It has now been widely demonstrated that this distinction between externalizing and internalizing behaviors doesn’t just apply to children – it also applies to adult psychiatric diagnoses. Just like in children, internalizing disorders like depression and anxiety tend to co-occur in adults. Similarly, externalizing disorders co-occur. Externalizing disorders include childhood behavior disorders like ADHD and Conduct Disorder, as well as different forms of Substance Use Disorders and Antisocial Behavior in adolescents and adults. In addition, personality features related to impulsivity and behavioral undercontrol are also related to the externalizing spectrum. These traits vary continuously in the population. The word “externalizing” thus refers to a constellation of behaviors and psychiatric symptoms that co-occur across the lifespan and that involve difficulties with self-regulation and impulse control.

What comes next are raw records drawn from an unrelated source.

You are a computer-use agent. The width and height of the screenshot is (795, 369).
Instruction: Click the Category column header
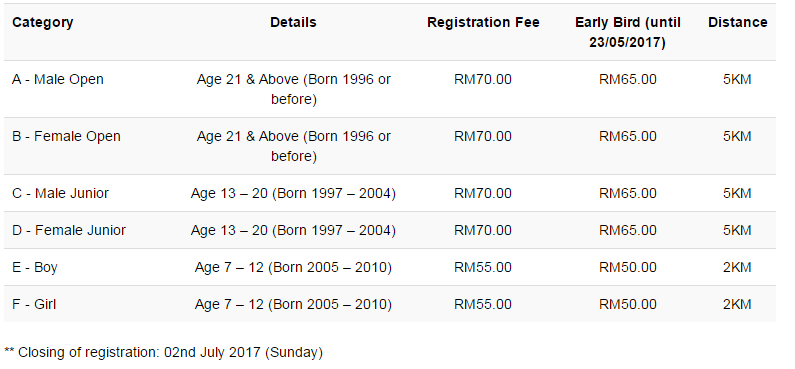pos(43,23)
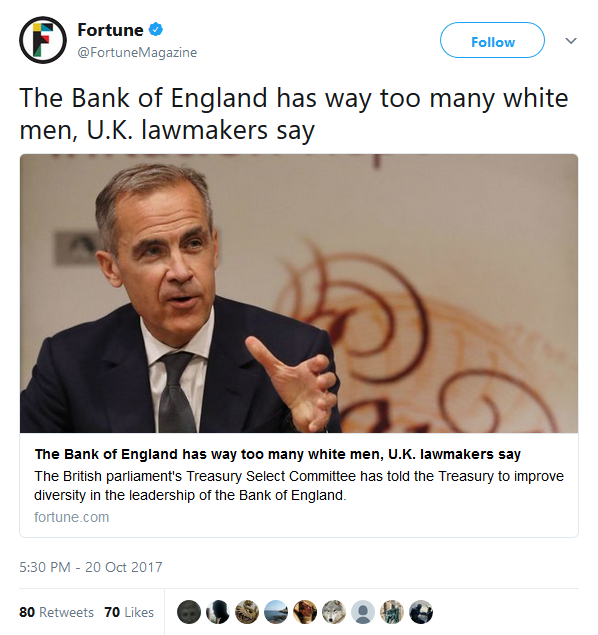Image resolution: width=598 pixels, height=635 pixels.
Task: Click the article description text in card
Action: pyautogui.click(x=299, y=486)

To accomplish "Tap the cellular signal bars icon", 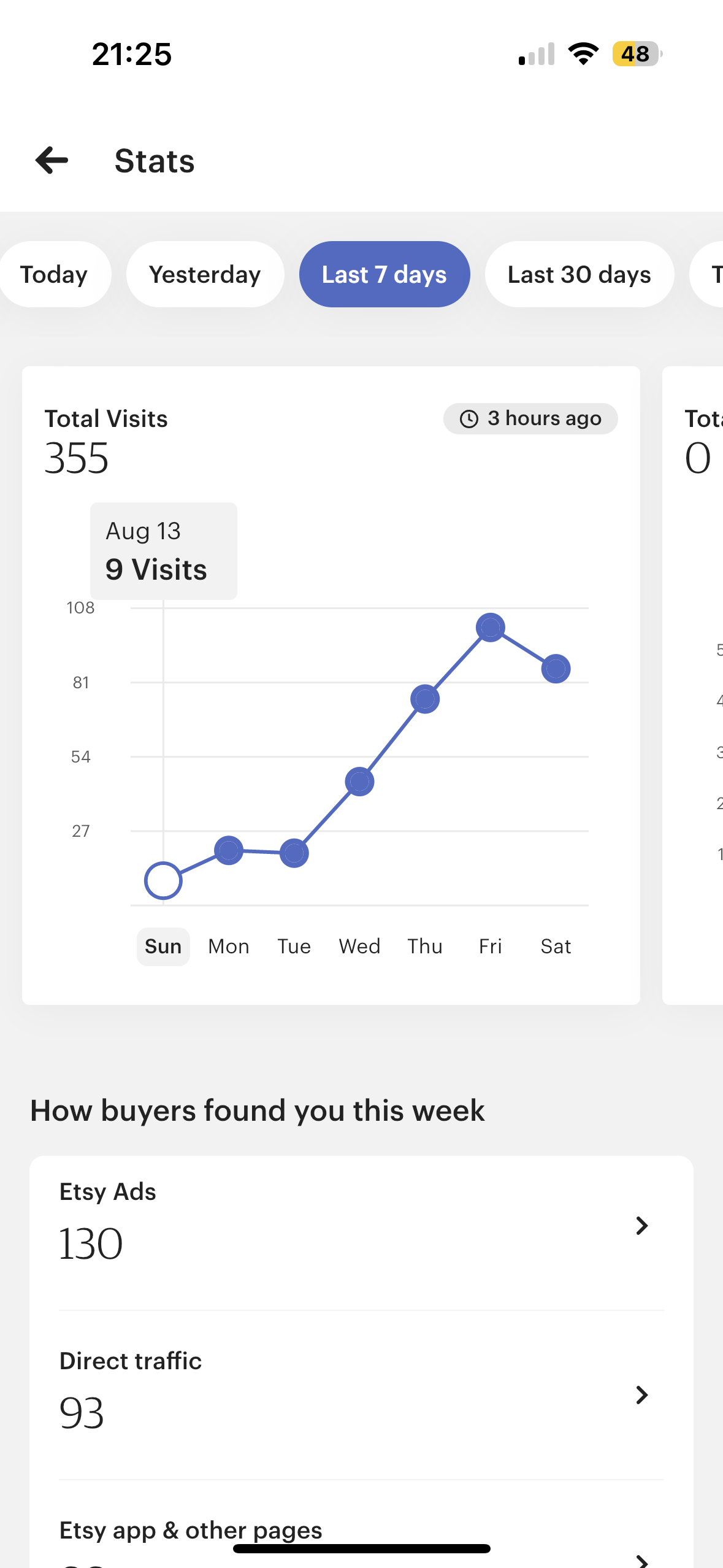I will tap(537, 54).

This study is based on method called a “genome-wide association study,” or GWAS (pronounced JEE-wahs). Your genome is the complete sequence of DNA that you have in all of the cells in your body. A DNA strand is made up of a unique sequence of DNA “letters” — abbreviated as G, C, T, and A. People can differ in single DNA letters. For example, at a particular spot in the genome, you might have an A, whereas someone else has a C. These differences in single DNA letters are called “single nucleotide polymorphisms,” or SNPs (pronounced “snips.”). SNPs are one type of genetic variant, or DNA difference among people. A GWAS measures millions of SNPs and correlates each one with the characteristic that is being studied. Typically, each SNP in a GWAS shows only a very small association with the characteristic being studied. If, for example, one is studying diabetes, a GWAS tests which SNPs are more common in people who have diabetes compared to people who don’t have diabetes. A GWAS is a correlational study, which means that it does not necessarily identify SNPs that cause the outcome that is being studied. It only identifies SNPs that are more common in one group of people versus another.

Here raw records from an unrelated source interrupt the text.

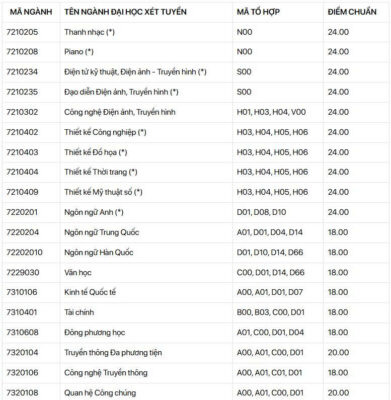Click the ĐIỂM CHUẨN column header
Screen dimensions: 391x400
(352, 12)
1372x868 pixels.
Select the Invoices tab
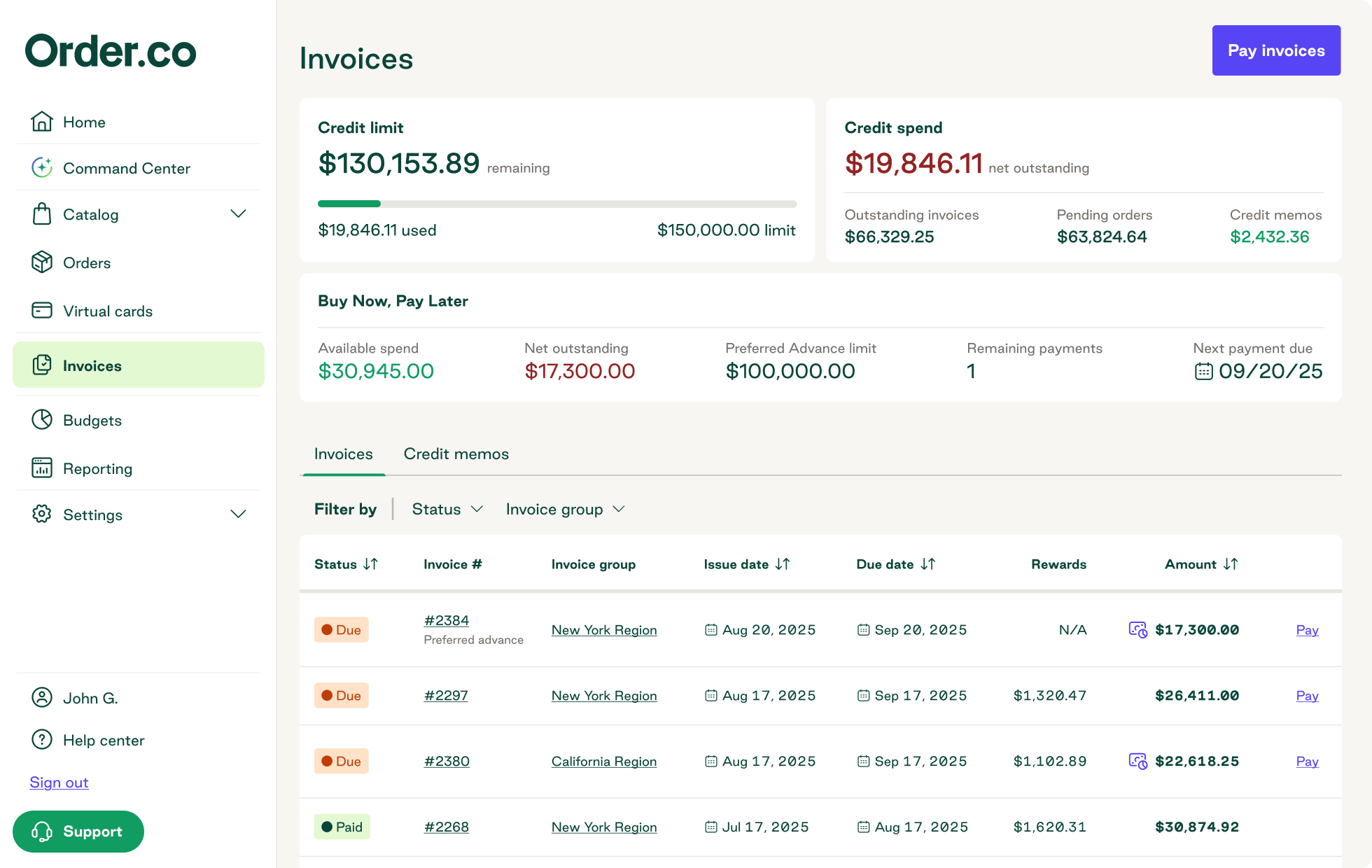click(342, 454)
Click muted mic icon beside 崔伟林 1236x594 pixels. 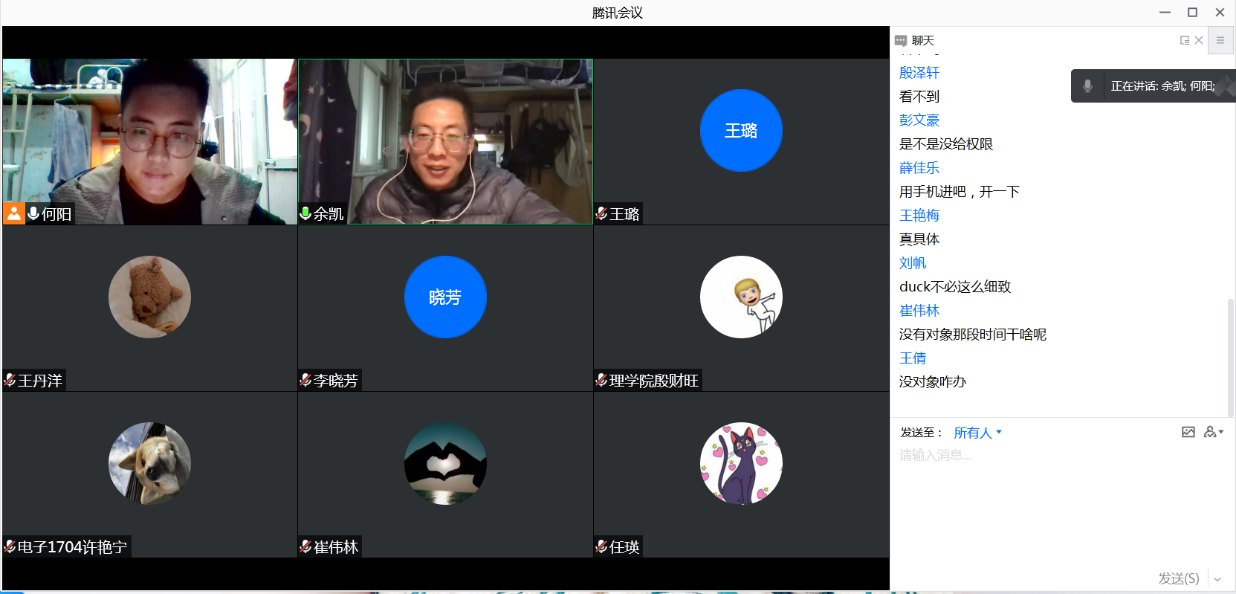(306, 547)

GWAS is a method that has been applied to study thousands of phenotypes, which are measured characteristics of a person. In this study, we chose seven phenotypes that previous research indicates are related to externalizing. One is a disorder of childhood – (1) Attention Deficit Hyperactivity Disorder. Three are substance use behaviors – (2) lifetime history of smoking, (3) lifetime history of cannabis use, and (4) problematic alcohol use. One is a personality characteristic called (5) “risk tolerance,” which is simply whether or not someone describes themselves as someone who likes to take risks. And the last two phenotypes are aspects of people’s sexual behavior – (6) how old they were when they first had sexual intercourse and (7) how many sexual partners they’ve had. We included these sexual behaviors because previous research has found that sexual behavior is genetically correlated with other aspects of externalizing, such as delinquent behavior and substance use.
We then used a method called Genomic Structural Equation Modeling to pool information about these seven phenotypes into what psychologists call a latent factor. (“Latent” means unobserved, whereas “Factor” is a technical term for how the co-occurrence between different measured variables is represented statistically.) The result is an estimate of how correlated each SNP is with a general tendency toward externalizing.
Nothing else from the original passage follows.